» **WHAT THE TASK REQUIRES**
Update the records below, replacing every "icon" with "button" and keeping all other text the same. Leave the pictures out of your answer.

» **DATA FOR THE TASK**
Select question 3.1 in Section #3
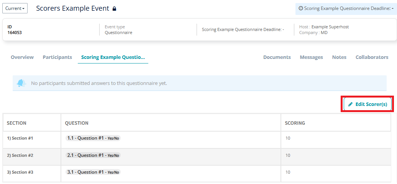The height and width of the screenshot is (184, 397). tap(93, 172)
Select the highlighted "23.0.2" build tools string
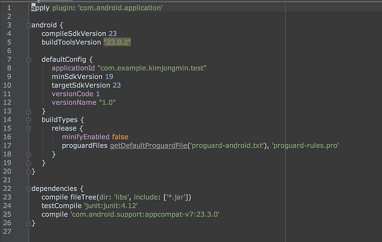Image resolution: width=382 pixels, height=242 pixels. [117, 42]
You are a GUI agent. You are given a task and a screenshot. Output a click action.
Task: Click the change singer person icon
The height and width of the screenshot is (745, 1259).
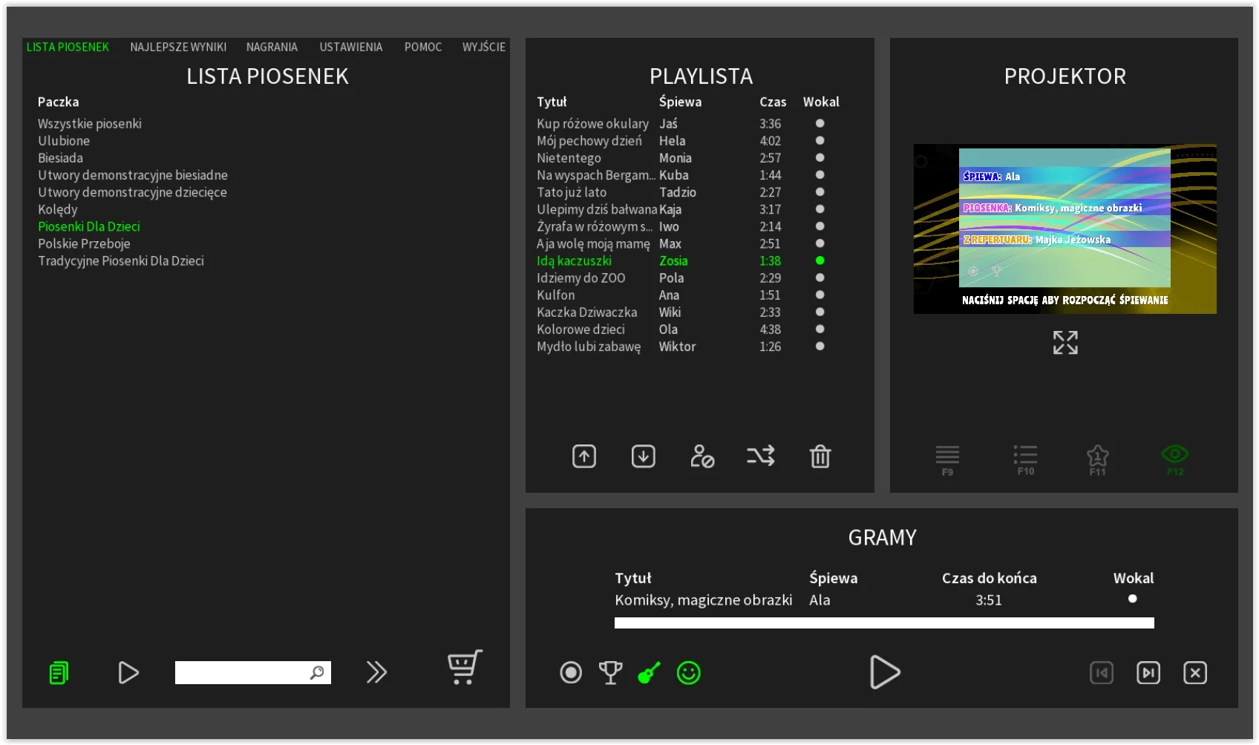tap(702, 456)
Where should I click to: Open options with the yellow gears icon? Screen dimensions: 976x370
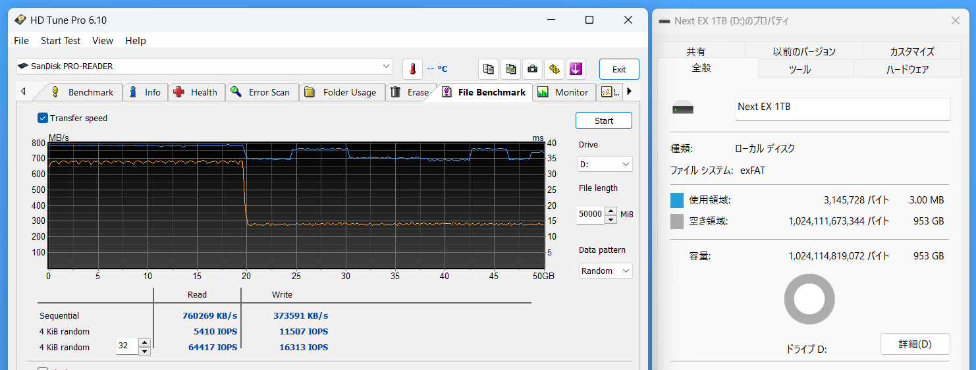pos(554,69)
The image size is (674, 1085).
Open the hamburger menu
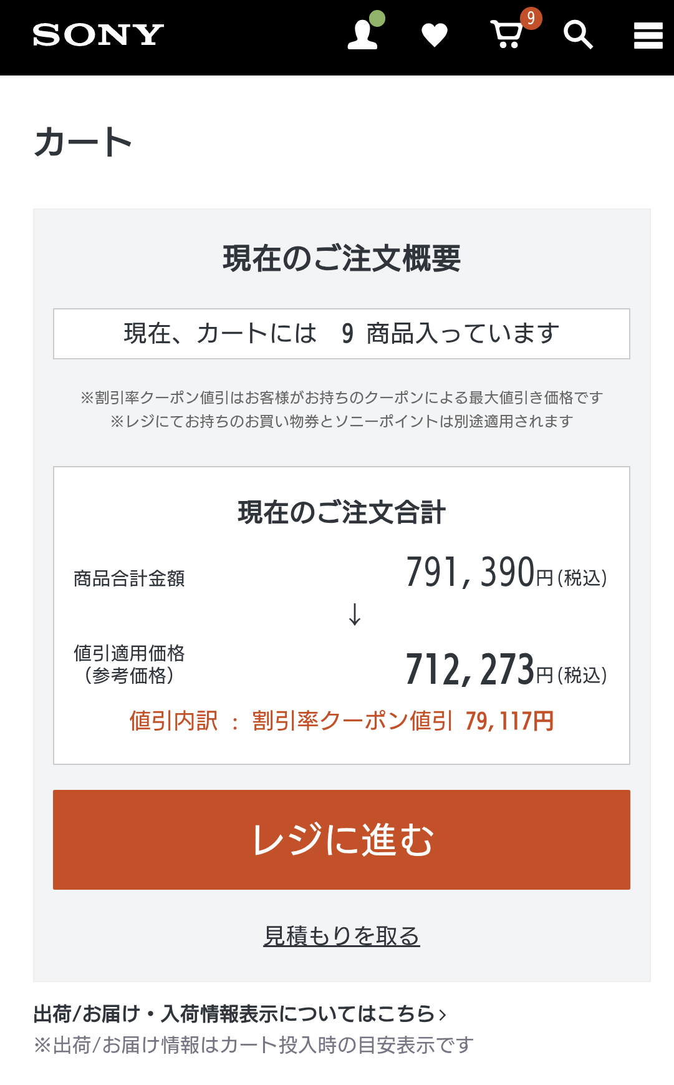(x=648, y=36)
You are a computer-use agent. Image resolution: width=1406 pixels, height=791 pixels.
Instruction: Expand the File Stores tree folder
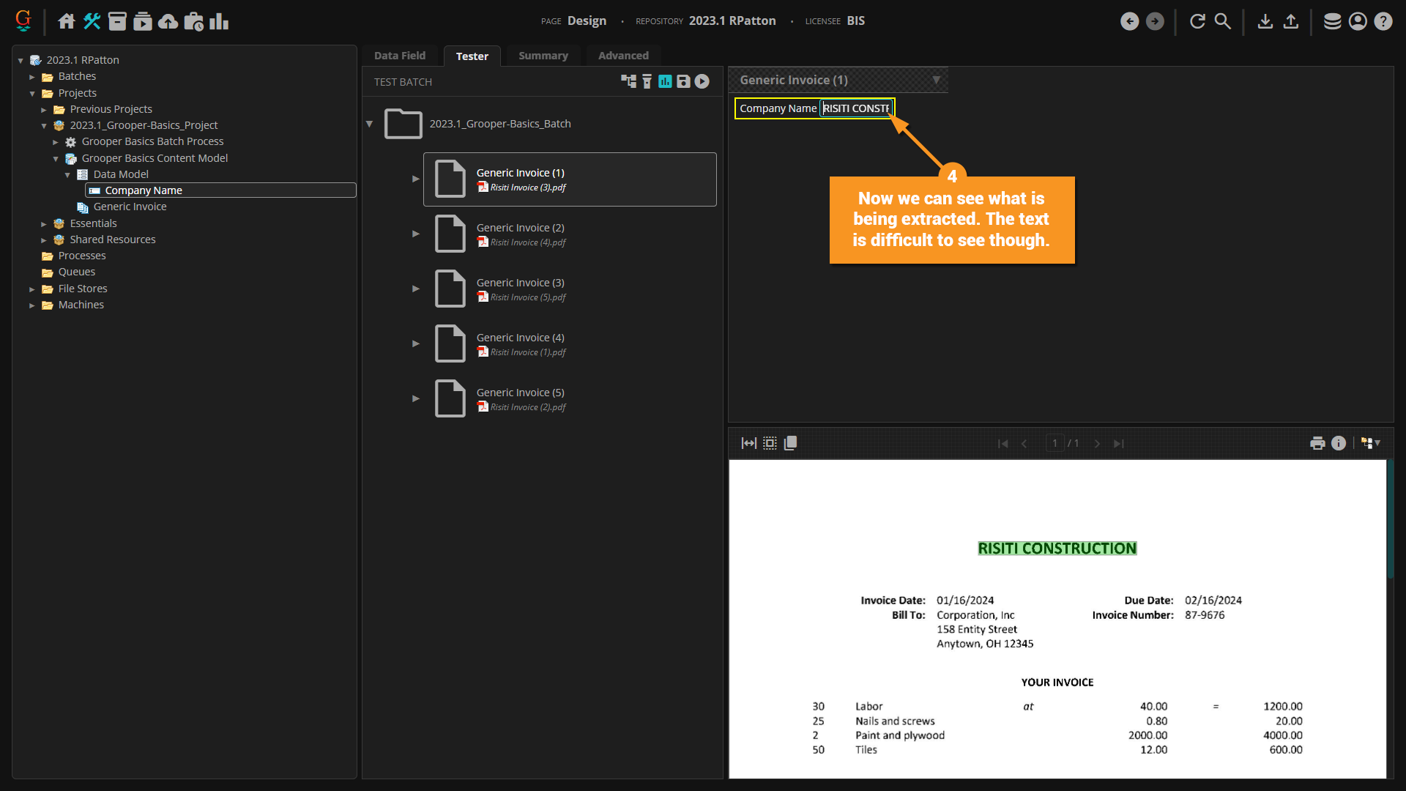[x=32, y=289]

» **RESULT OF THIS EXERCISE**
Select question 3.1 in Section #3
The height and width of the screenshot is (184, 397). tap(93, 172)
Select the highlighted "23.0.2" build tools string
Image resolution: width=382 pixels, height=242 pixels. [117, 42]
You are a GUI agent. You are given a task and a screenshot. Output a click action.
Task: Click the change singer person button
The height and width of the screenshot is (745, 1259).
tap(702, 456)
Where should I click to: Open options with the yellow gears button? Screen dimensions: 976x370
pos(554,69)
The image size is (674, 1085).
Open the hamburger menu
(x=648, y=36)
You are a computer-use agent. Image resolution: width=1406 pixels, height=791 pixels.
Instruction: Expand the File Stores tree folder
[x=32, y=289]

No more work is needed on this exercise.